2016年夏季,宗庆先生与杨先来找我,说他有一大愿。他要斥资10万元设立“文学奖励基金”,三年一届,以利息奖励武威本土作者。此事体大,在向相关部门汇报后,设立了“王宗庆文学奖励基金”。先生很诚恳,说多年来,他已了解了武威文学发展中的艰辛,他有此举,别无他想,就是想为武威文学发展助一份绵薄之力。这是好事。2016年6月30日,武威市作协第三次会员大会召开,闭幕时,举行了首届“王宗庆文学奖励基金”颁奖仪式。
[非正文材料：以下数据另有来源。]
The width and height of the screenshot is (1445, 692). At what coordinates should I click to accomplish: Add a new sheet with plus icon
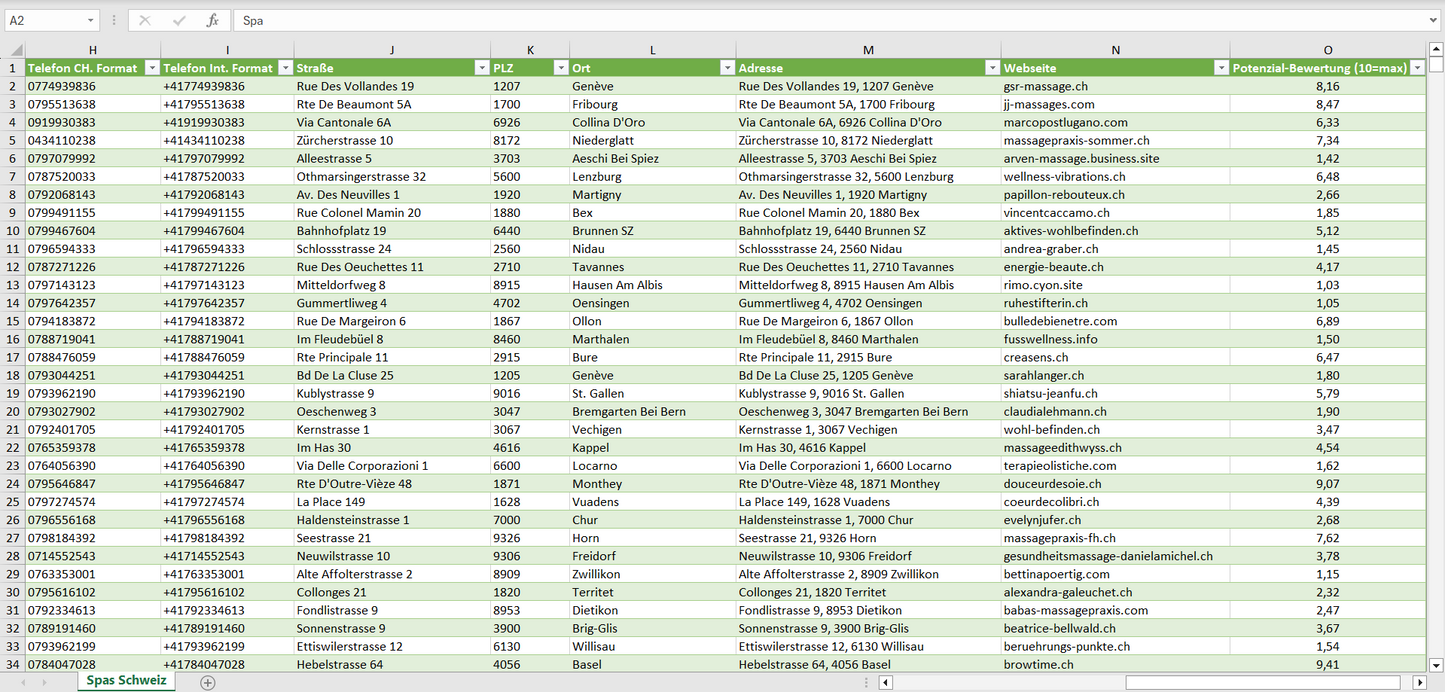pyautogui.click(x=207, y=682)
由著名作家、评论家马步升先生,著名作者张存学先生担纲首届评委的这项民间奖励,鼓励了很多人,也感动了很多人。

2019年,适值第二届“王宗庆文学奖励基金”评奖之时,宗庆先生因病又一次住院,为让老人能亲见第二届评审结果,我们邀请兰州交通大学文学院教授、评论家彭青女士和兰州大学文学院教师、青年评论家张春燕,评出了奖励的作品,总算让先生生前看了一眼第二届所奖励的作品名单。时年11月,先生去世。颁奖仪式上,先生的孙子王志祥含泪重温了爷爷的心愿,使许多人的内心又受到了很大的触动。

可惜的是,先生的第二部作品《风雨过后是彩虹》,再也无法付梓。

2022年年末,又到了评选第三届“王宗庆文学奖励基金”作品的时候,因疫情,只得推后。2023年2月底,我打电话向王志祥通报启动评选事宜,志祥说:我爷爷的这个心愿,倒让你颇为费心了。我说我们会十分重视先生的遗愿,一定会请相关作家、评论家评审,以不辜负先生的信任。
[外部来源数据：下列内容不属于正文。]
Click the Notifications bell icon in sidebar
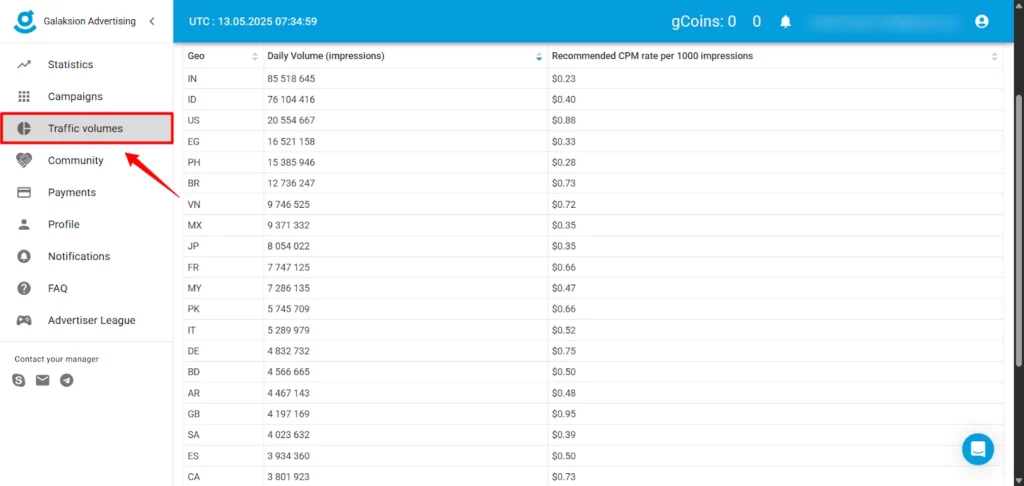 pyautogui.click(x=25, y=257)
日子过得飞快,在许多人“不燃烧自己,总想烫伤别人”的时代,宗庆先生的这番举止,总会促动武威的创作者们加倍努力。后来得知,先生的大儿子身患残疾,先生能做出此举,更能体现他的一片苦心、诚心。一个普通人做出的这番不普通的举动,足以让人时时反思人生的价值和意义。